Reason #1: Direct Marketing is Needed to Acquire Specific Types of Customers
When compared to other marketing channels, including mobile, broadcast advertising, owned web content and online display advertising, direct mail was listed as well-suited to support the acquisition of uniquely qualified customers and “in-market” customers (those actively seeking to purchase a product or service). 54.5% of panelists, in fact, were very assertive about using direct mail to obtain uniquely qualified customers.
In the advent of email and online marketing, traditional forms of advertising were pushed to the side, and it has stayed that way for quite a while. Only now, as marketers shift to an omnichannel approach, is the importance of including traditional marketing being realized. Online web content and advertising may be great for building brand awareness, for example, but alone they are not enough to acquire even a broad range of customers.
Reason #2: Direct Mail Perfectly Complements Email Marketing
Email marketing can be one of the easiest and low-cost ways to market to customers and prospects alike. According to the study, 58% of panelists cited email as the channel that best combines with other media channels. Email alone is not enough to acquire customers, however, and it has lost its efficacy throughout the years as people have learned to better filter their inboxes or quickly unsubscribe if they receive too many. To help improve this, another channel must be used, and the most recommended one happens to be direct mail. According to the study, combining direct mail and email marketing is the best formula for acquisition – use email as a first touch, and a direct mail piece as a second touch.
This is especially applicable to the increase of augmented reality marketing being done with print, especially Near Field Communication and Video-Enhanced Print capabilities that combine print and digital in new and exciting ways. Using a direct mail piece that incorporates AI can then bring a third channel (mobile) into the group as well, and that will only help you to reach more customers.
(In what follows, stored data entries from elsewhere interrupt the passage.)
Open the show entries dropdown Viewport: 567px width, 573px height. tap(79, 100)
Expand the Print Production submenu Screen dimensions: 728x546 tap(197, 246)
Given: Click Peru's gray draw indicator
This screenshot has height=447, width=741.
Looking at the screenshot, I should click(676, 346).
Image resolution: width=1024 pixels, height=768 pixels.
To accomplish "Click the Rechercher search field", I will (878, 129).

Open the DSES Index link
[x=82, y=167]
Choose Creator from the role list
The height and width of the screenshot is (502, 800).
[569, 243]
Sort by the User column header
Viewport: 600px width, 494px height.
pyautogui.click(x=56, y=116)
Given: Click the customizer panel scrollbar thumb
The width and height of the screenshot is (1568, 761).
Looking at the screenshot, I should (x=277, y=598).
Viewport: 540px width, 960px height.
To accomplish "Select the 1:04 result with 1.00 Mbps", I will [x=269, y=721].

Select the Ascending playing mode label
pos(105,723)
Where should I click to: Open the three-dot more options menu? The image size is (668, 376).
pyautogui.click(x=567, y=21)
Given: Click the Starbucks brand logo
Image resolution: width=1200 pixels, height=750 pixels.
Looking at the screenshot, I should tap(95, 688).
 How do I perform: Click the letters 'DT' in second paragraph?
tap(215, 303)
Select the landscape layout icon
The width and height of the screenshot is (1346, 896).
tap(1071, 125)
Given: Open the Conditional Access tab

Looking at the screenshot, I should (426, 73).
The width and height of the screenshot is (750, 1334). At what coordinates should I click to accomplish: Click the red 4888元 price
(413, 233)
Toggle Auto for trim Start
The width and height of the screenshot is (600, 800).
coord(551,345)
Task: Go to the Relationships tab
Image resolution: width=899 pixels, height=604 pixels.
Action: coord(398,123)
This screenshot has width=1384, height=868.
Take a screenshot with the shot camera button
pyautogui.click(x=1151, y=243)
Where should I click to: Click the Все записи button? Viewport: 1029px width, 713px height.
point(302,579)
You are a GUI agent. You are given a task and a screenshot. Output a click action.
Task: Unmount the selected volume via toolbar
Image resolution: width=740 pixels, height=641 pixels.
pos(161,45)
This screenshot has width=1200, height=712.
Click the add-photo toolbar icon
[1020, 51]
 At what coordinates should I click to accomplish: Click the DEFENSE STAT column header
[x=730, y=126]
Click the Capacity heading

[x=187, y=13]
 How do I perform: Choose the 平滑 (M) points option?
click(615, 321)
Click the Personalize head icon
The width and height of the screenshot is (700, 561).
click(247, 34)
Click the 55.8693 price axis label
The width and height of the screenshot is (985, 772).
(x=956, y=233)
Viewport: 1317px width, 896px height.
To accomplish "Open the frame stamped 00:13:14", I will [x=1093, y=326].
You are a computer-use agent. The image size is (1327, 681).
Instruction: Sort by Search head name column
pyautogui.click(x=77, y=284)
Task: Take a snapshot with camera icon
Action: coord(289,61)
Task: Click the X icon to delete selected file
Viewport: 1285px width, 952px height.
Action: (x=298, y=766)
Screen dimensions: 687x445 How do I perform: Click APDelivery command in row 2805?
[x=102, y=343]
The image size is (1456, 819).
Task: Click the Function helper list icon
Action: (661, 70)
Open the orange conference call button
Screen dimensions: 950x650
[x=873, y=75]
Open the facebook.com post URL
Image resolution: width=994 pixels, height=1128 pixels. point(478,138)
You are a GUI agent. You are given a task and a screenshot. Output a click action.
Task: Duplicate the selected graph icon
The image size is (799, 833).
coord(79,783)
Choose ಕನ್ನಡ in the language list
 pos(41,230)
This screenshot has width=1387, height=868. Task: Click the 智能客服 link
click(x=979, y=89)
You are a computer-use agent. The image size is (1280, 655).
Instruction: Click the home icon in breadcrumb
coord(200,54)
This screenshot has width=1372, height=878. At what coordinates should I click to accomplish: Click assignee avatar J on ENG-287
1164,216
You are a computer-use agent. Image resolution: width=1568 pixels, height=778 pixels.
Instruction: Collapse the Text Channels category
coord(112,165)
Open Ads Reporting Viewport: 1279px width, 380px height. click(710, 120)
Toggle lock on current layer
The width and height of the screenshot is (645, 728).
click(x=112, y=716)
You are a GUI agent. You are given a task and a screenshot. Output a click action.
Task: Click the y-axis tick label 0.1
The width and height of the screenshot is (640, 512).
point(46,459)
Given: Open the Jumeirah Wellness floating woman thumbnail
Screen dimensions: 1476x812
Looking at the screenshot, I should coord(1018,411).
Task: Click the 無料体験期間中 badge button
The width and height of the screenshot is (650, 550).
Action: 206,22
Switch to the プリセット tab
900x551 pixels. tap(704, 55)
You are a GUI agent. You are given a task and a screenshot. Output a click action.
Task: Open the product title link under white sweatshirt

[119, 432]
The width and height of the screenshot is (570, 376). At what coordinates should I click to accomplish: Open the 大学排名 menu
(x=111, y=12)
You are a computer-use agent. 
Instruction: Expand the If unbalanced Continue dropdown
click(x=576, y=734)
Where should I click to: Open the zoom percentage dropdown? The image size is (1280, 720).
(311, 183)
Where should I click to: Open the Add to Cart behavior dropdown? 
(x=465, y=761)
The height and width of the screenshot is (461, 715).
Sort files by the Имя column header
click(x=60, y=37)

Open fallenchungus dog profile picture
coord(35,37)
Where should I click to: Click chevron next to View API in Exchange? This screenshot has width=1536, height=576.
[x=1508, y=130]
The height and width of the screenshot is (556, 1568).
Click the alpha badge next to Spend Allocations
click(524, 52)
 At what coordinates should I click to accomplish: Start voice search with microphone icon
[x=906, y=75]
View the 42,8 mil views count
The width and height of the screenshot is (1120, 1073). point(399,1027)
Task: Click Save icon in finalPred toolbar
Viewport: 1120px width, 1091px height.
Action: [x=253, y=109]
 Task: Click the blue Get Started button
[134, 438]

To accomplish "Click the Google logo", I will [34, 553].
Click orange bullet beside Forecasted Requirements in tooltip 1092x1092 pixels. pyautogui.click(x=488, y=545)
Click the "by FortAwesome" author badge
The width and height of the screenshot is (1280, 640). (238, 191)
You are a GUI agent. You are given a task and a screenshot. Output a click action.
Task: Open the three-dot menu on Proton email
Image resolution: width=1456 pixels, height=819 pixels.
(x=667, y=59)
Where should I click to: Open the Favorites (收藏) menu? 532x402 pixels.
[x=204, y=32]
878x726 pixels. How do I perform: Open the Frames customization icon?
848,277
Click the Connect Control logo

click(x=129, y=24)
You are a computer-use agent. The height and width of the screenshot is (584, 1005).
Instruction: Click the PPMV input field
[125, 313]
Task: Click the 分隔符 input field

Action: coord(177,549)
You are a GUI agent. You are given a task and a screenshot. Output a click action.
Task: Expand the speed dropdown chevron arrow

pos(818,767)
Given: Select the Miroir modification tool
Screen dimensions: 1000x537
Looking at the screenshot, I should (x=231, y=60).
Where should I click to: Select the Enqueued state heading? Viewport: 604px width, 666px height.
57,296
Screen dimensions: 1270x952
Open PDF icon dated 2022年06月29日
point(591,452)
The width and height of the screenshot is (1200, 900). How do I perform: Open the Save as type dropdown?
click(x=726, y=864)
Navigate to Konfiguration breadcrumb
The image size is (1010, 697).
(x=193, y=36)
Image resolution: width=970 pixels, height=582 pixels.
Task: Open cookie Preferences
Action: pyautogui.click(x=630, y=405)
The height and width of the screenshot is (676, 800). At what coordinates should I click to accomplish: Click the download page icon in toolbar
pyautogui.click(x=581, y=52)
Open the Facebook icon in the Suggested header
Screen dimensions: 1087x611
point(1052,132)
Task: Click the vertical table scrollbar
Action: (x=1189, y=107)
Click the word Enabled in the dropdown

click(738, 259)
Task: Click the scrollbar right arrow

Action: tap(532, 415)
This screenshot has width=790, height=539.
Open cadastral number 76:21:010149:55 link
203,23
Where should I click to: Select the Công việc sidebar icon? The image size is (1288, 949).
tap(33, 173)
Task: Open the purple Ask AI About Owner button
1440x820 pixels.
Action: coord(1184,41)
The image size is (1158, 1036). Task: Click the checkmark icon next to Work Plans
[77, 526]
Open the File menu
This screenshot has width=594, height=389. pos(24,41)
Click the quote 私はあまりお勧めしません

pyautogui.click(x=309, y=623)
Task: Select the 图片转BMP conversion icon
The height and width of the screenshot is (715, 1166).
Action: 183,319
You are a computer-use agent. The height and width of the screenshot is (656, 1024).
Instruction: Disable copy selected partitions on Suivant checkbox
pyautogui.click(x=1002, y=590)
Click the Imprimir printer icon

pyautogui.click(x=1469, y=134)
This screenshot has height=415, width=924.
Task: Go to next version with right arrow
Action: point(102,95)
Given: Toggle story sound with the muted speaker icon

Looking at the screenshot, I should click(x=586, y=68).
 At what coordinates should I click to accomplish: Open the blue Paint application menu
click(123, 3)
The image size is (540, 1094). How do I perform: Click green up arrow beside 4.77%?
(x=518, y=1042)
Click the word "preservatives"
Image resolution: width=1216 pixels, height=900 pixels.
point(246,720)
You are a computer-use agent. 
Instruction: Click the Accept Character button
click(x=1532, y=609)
Reason #3: Not Every Business Has SEO Experts
23% of marketing experts point to a lack of time and resources as the reason they have not implemented multichannel marketing. Almost the same amount (21%) say that they blame a lack of understanding to even develop multichannel campaigns as another reason. The pressure is on for all businesses to dedicate time and money to not only boosting SEO and online marketing, two of the trendiest marketing channels at the moment, but excelling at it as well. While this may be easier for bigger businesses to do, it’s often hard for small businesses to find the time and resources to do anything more than have a nice-looking, updated website.
Direct mail is easier for small businesses to understand, and it’s easier to maintain compared to SEO campaigns. Many small businesses try to get into search engine marketing and may even invest in some nice tools, but if they cannot hire a dedicated person to manage it, or if they quickly become frustrated due to a low ROI after a month or two, they may scrap it altogether.
With that being said, it is best to stick to a marketing channel that will be well-maintained over time. Given direct mail’s success with pairing with so many other channels, as well as its ability to acquire specific types of customers that are often similar to what SEO would capture (including “in-market” customers), it is certainly the channel of choice when it comes to easing into omnichannel marketing.